Au lendemain de la mise en examen de Patrick Bruel pour des faits de viol et d'agressions sexuelles, l'avocate de plusieurs plaignantes a salué une décision judiciaire qu'elle qualifie de « pas immense ». Me Rachel-Flore Pardo a également annoncé que de nouvelles plaintes pour viol allaient être déposées, élargissant encore le périmètre des accusations portées contre l'artiste.
Le chanteur a été mis en examen mercredi 10 juin par quatre juges d'instruction du tribunal de Nanterre, après plus de trois heures d'audition. Il est également placé sous le statut de témoin assisté pour quatre autres faits présumés. À l'issue de cette procédure, un juge des libertés et de la détention a imposé à Patrick Bruel un contrôle judiciaire assorti d'obligations strictes, dont une caution de 500 000 euros et l'interdiction de se rendre dans des salons de massage ou d'établissements similaires. Il lui est aussi interdit d'entrer en contact avec les plaignantes ainsi qu'avec certaines personnes citées dans la procédure.
Réaction de l'avocate
Interrogée après la décision du juge, Me Pardo a estimé que la mise en examen constituait une étape majeure pour ses clientes. « C'est un pas immense, un pas de géant », a-t-elle déclaré, saluant la reconnaissance judiciaire des faits dénoncés. Elle a toutefois précisé que le combat judiciaire était loin d'être achevé, annonçant le dépôt de nouvelles plaintes pour viol. « D'autres femmes se sont manifestées et nous allons les accompagner dans cette procédure », a-t-elle ajouté, sans donner davantage de détails sur le nombre de nouvelles plaignantes ou la nature exacte des faits visés.
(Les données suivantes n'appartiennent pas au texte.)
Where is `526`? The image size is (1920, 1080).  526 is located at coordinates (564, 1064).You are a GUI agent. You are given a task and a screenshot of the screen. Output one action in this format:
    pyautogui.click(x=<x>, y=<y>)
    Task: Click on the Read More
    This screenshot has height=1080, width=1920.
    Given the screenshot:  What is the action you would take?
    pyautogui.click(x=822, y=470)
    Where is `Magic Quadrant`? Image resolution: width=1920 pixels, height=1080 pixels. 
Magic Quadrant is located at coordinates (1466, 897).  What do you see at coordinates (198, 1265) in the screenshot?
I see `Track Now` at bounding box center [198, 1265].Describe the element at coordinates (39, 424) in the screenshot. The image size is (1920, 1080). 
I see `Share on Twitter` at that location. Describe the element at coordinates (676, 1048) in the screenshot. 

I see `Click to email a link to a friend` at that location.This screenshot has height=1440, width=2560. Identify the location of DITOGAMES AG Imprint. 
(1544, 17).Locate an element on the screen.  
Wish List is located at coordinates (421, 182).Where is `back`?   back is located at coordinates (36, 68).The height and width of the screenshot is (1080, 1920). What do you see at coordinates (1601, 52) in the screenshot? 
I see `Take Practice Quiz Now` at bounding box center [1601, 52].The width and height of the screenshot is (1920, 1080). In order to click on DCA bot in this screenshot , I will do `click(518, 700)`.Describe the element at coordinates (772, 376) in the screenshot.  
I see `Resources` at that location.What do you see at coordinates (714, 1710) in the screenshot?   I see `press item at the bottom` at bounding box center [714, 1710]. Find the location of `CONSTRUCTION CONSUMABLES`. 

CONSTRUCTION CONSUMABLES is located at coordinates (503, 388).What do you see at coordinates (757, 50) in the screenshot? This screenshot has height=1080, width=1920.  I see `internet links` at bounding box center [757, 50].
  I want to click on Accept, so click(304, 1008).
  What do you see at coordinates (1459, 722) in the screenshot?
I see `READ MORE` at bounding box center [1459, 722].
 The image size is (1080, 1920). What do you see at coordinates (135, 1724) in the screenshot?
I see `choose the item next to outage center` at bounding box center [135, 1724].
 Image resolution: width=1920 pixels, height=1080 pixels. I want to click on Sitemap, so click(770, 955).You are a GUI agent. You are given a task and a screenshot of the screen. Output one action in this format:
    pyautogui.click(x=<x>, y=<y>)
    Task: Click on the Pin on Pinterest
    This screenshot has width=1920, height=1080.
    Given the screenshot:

Un contrôle judiciaire contesté
Si l'avocate des parties civiles s'est réjouie de la mise en examen, elle a en revanche exprimé des réserves sur les conditions du contrôle judiciaire. Le placement sous ce régime, plutôt que la détention provisoire initialement requise par le parquet, a suscité des interrogations. Le parquet de Nanterre avait en effet demandé l'incarcération de l'artiste, estimant que les faits reprochés et le risque de pressions sur les victimes justifiaient un emprisonnement. Le juge des libertés a toutefois opté pour un encadrement strict mais non carcéral, une décision que Me Pardo a jugée « insuffisante » au regard de la gravité des accusations. « Nous aurions souhaité une mesure plus coercitive pour garantir la sérénité de l'enquête et protéger les victimes », a-t-elle confié.
Nouvelles plaintes et élargissement du dossier
L'annonce de nouvelles plaintes pour viol intervient alors que le dossier compte déjà treize victimes présumées, selon les informations recueillies auprès des sources judiciaires. Les faits dénoncés couvrent une période allant de 1995 à 2023 et impliqueraient des agressions commises dans différents contextes, notamment lors de tournées ou de rendez-vous professionnels. L'enquête, ouverte par le parquet de Nanterre, avait été confiée à la brigade de protection des mineurs et à la direction régionale de la police judiciaire. Plusieurs perquisitions avaient été menées au domicile et dans les locaux professionnels de l'artiste.
La défense conteste les accusations
Patrick Bruel a nié l'ensemble des faits qui lui sont reprochés lors de son interrogatoire, selon des sources proches du dossier. Son avocat, Me Pierre-Olivier Sur, a qualifié les accusations de « mensongères » et a dénoncé une « instrumentalisation judiciaire » visant à nuire à la réputation de son client. Il a également annoncé son intention de contester les conditions de la mise en examen et du contrôle judiciaire, estimant que les charges retenues ne justifiaient pas de telles mesures.
Un retrait de la scène publique
Depuis l'émergence des premières accusations en mai dernier, Patrick Bruel a suspendu sa tournée estivale et s'est retiré du collectif des Enfoirés. Ses avocats ont indiqué qu'il se consacrait désormais à sa défense et qu'il entendait prouver son innocence. L'affaire, qui a mobilisé une attention médiatique considérable, a également relancé le débat sur les violences sexuelles dans le milieu du spectacle et sur la protection des victimes.
Prochaines étapes judiciaires
La procédure suit désormais son cours devant les juges d'instruction. Les auditions des témoins et des experts, ainsi que les confrontations, devraient se dérouler dans les mois à venir. Les nouvelles plaintes annoncées par Me Pardo seront intégrées au dossier, ce qui pourrait élargir encore le nombre de faits examinés. Le calendrier judiciaire reste pour l'heure incertain, mais les parties civiles espèrent que l'enquête aboutira à un renvoi devant une cour d'assises.